WHEREAS, Xxxxxxx was previously employed as the Vice President of Special Projects for MSC;
WHEREAS, Xxxxxxx and MSC mutually agreed to terminate Xxxxxxx’x employment relationship with MSC pursuant to an Employment Separation and General Release Agreement dated June 30, 2005 (the “Separation Agreement”); and
WHEREAS, MSC and Xxxxxxx thereafter entered into that certain Consulting Agreement dated June 30, 2005 for the purpose of Xxxxxxx rendering consulting services from time to time to MSC (the “Consulting Agreement”); and
WHEREAS, MSC and Xxxxxxx have amended the Consulting Agreement in order to extend the Consulting Term as that term is defined in the Agreement, from December 31, 2005 through and including March 31, 2006;
WHEREAS, as a result of extending the Consulting Term, the parties find it necessary to also amend Section XI of the Separation Agreement to remove reference to any material breach by Xxxxxxx relative to the Consulting Agreement beyond December 31, 2005;
NOW, THEREFORE, in consideration of the covenants contained herein, the above recitals and other good and valuable consideration, the receipt and sufficiency of which are hereby acknowledged, the parties agree as follows:
1. The fourth sentence of Section XI of the Separation Agreement shall be amended so as to read as follows:
“XI. Stock Options. “… This confirms that the Vested Options shall remain exercisable in accordance with their terms until the first to occur of the following: (1) the close of business on September 29, 2006, (2) Xxxxxxx’x material breach of any provision of this Separation Agreement, the Consulting Agreement entered into by and between Xxxxxxx and MSC on or about the date hereof (the “Consulting Agreement”), through December 31, 2005, or the Employee Confidentiality and Inventions Agreement by and between Xxxxxxx and MSC and entered into on or about February 27, 2004 (the “Confidentiality Agreement”), (3) the end of the maximum award term of the particular Vested Option, or (4) the termination of the Vested Option in connection with a change in control or similar event as contemplated by the applicable equity incentive plan under which the option was granted.”

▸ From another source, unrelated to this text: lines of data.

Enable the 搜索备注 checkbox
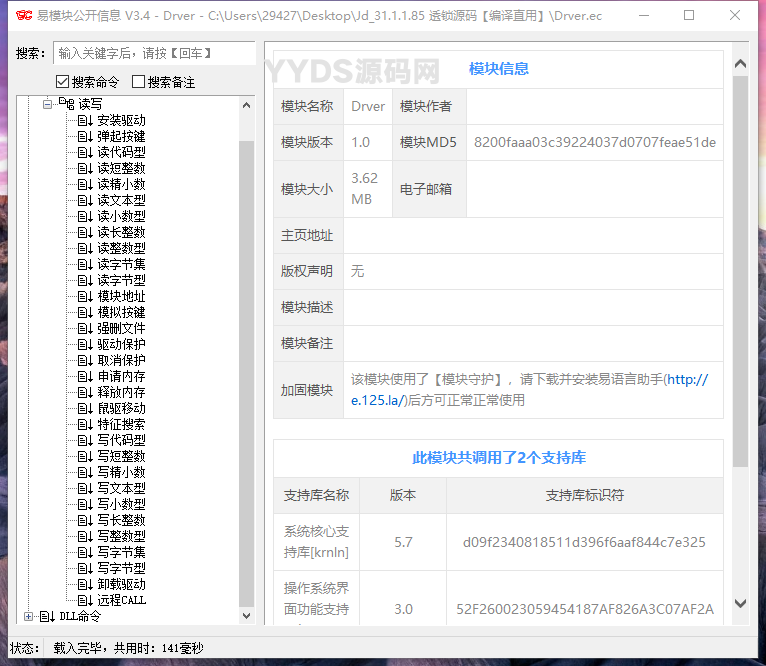[x=139, y=82]
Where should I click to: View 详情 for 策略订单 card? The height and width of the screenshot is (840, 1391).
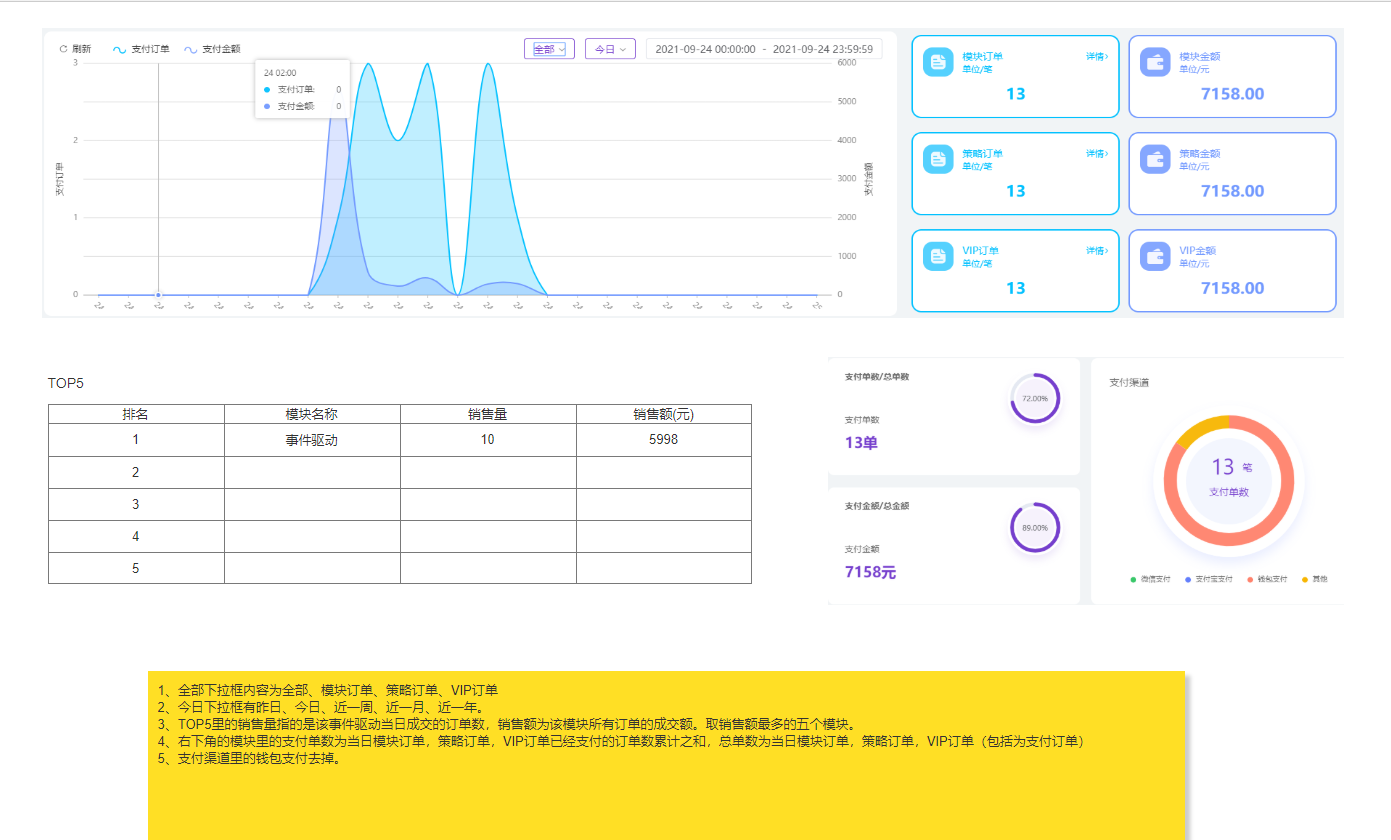(1096, 154)
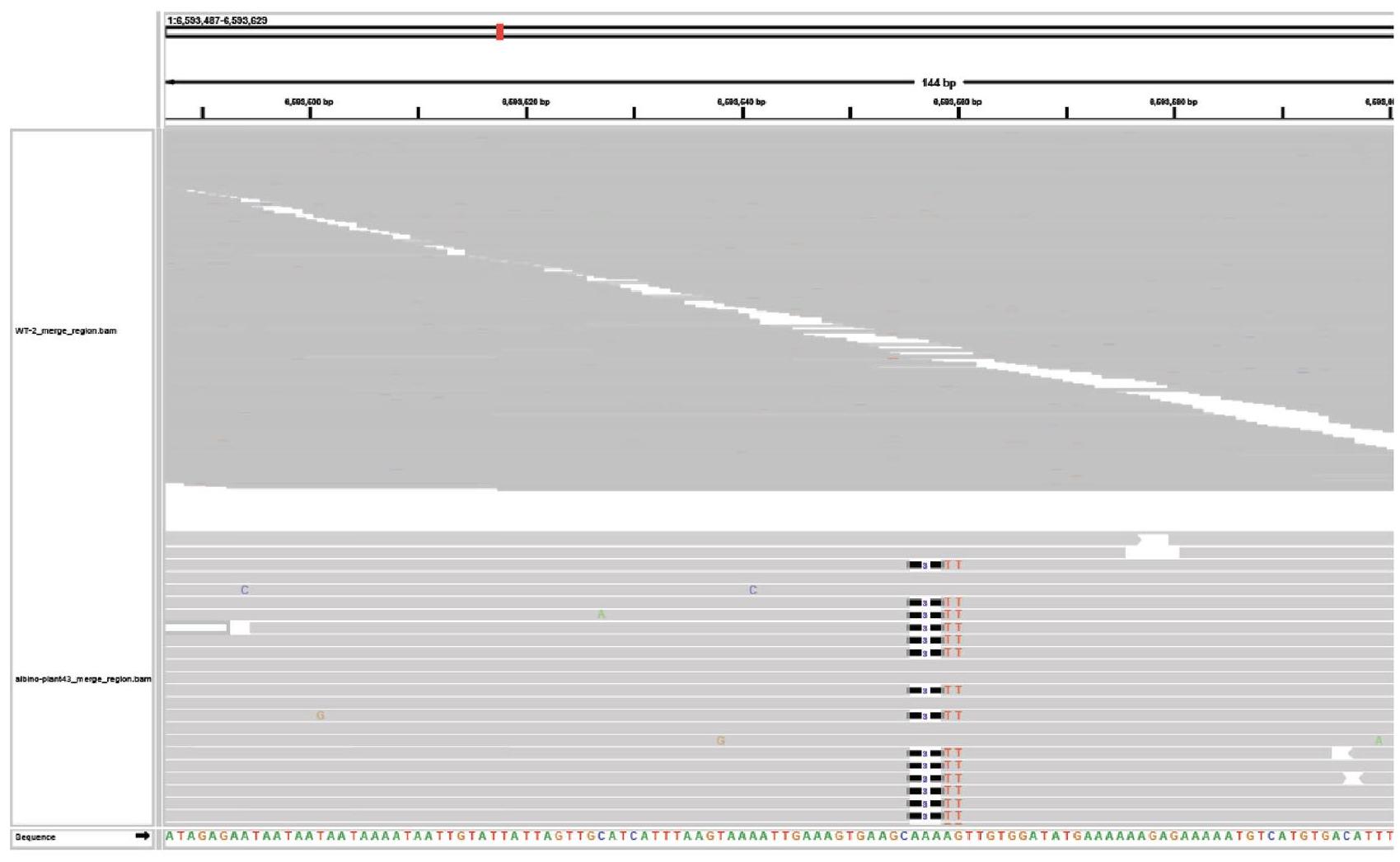Select the albino-plant43_merge_region.bam track name

[x=83, y=679]
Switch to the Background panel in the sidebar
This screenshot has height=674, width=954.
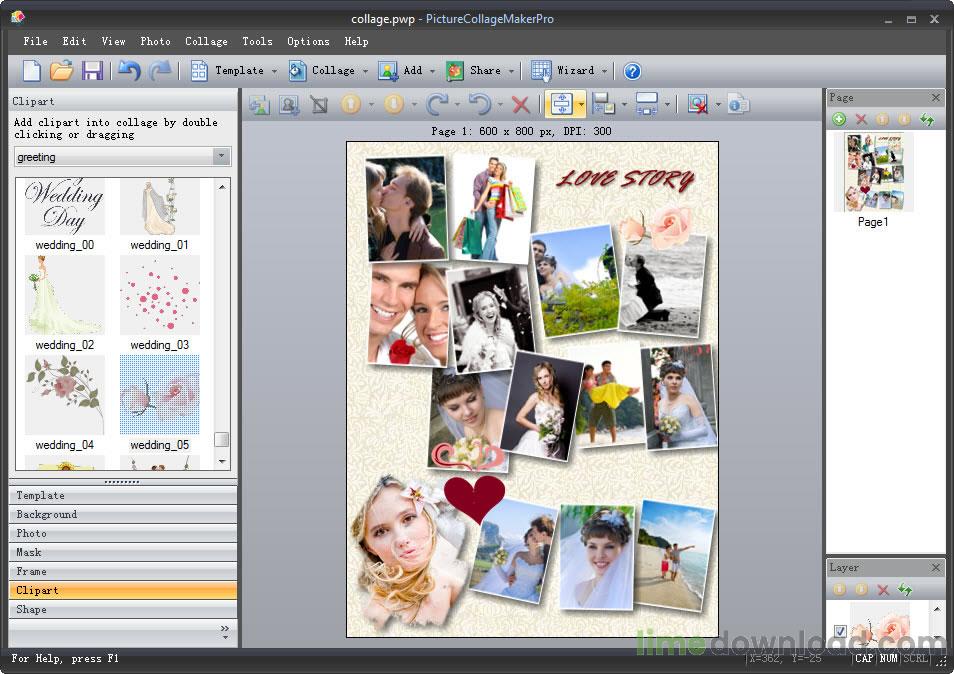click(122, 514)
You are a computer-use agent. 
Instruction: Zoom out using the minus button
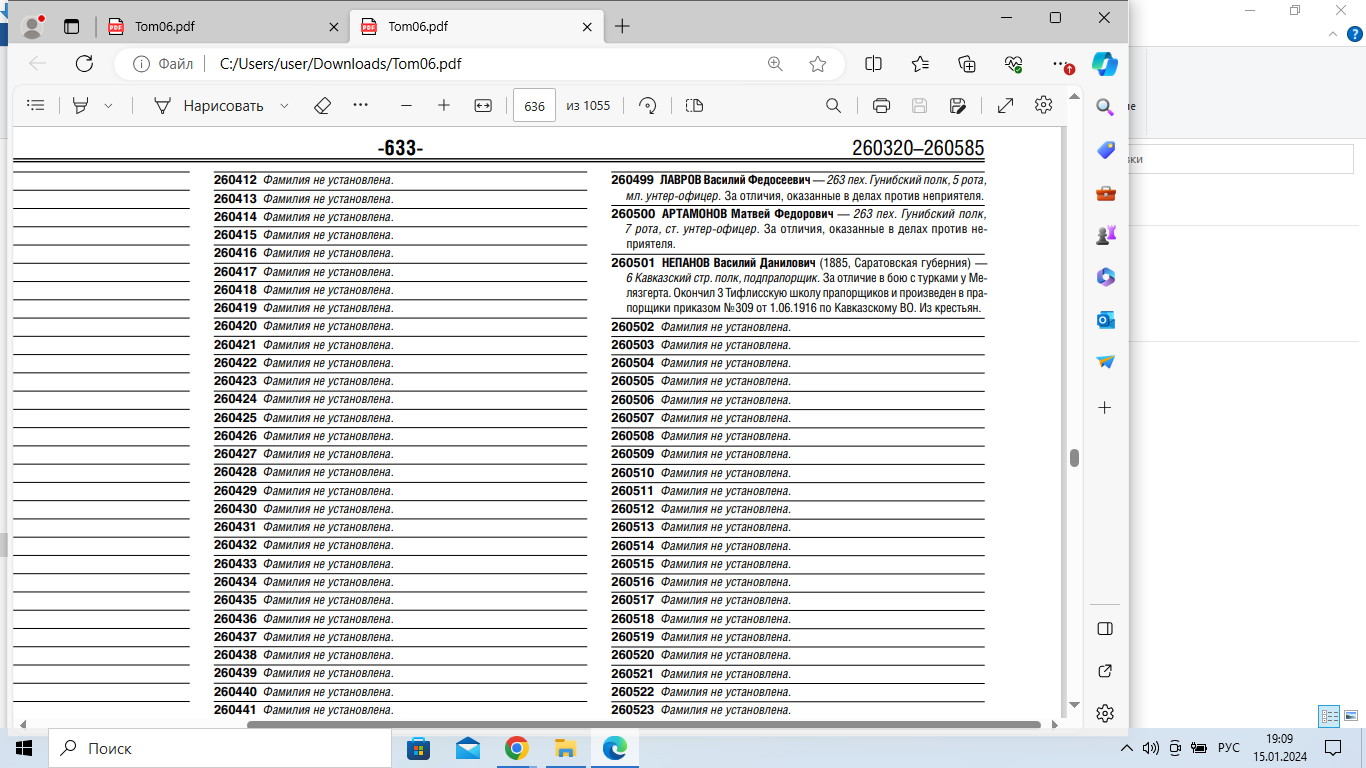406,105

This Amendment shall in no way affect the terms of the Consulting Agreement between the parties.
Except as expressly modified by this First Amendment, the Agreement shall be and remain in full force and effect in accordance with its terms, and shall constitute the legal, valid, binding, and enforceable obligations of MSC and Xxxxxxx. This First Amendment, including the Agreement and any attachments thereto, is the complete agreement of the parties and supersedes any prior agreements or representations, whether oral or written, with respect thereto. In the event of a conflict between the terms of this First Amendment and the Agreement, the terms of the First Amendment shall govern as to the subject matter referenced herein.
[Signatures intentionally appear on the following page.]
IN WITNESS WHEREOF, the parties have signed this First Amendment on the dates indicated below.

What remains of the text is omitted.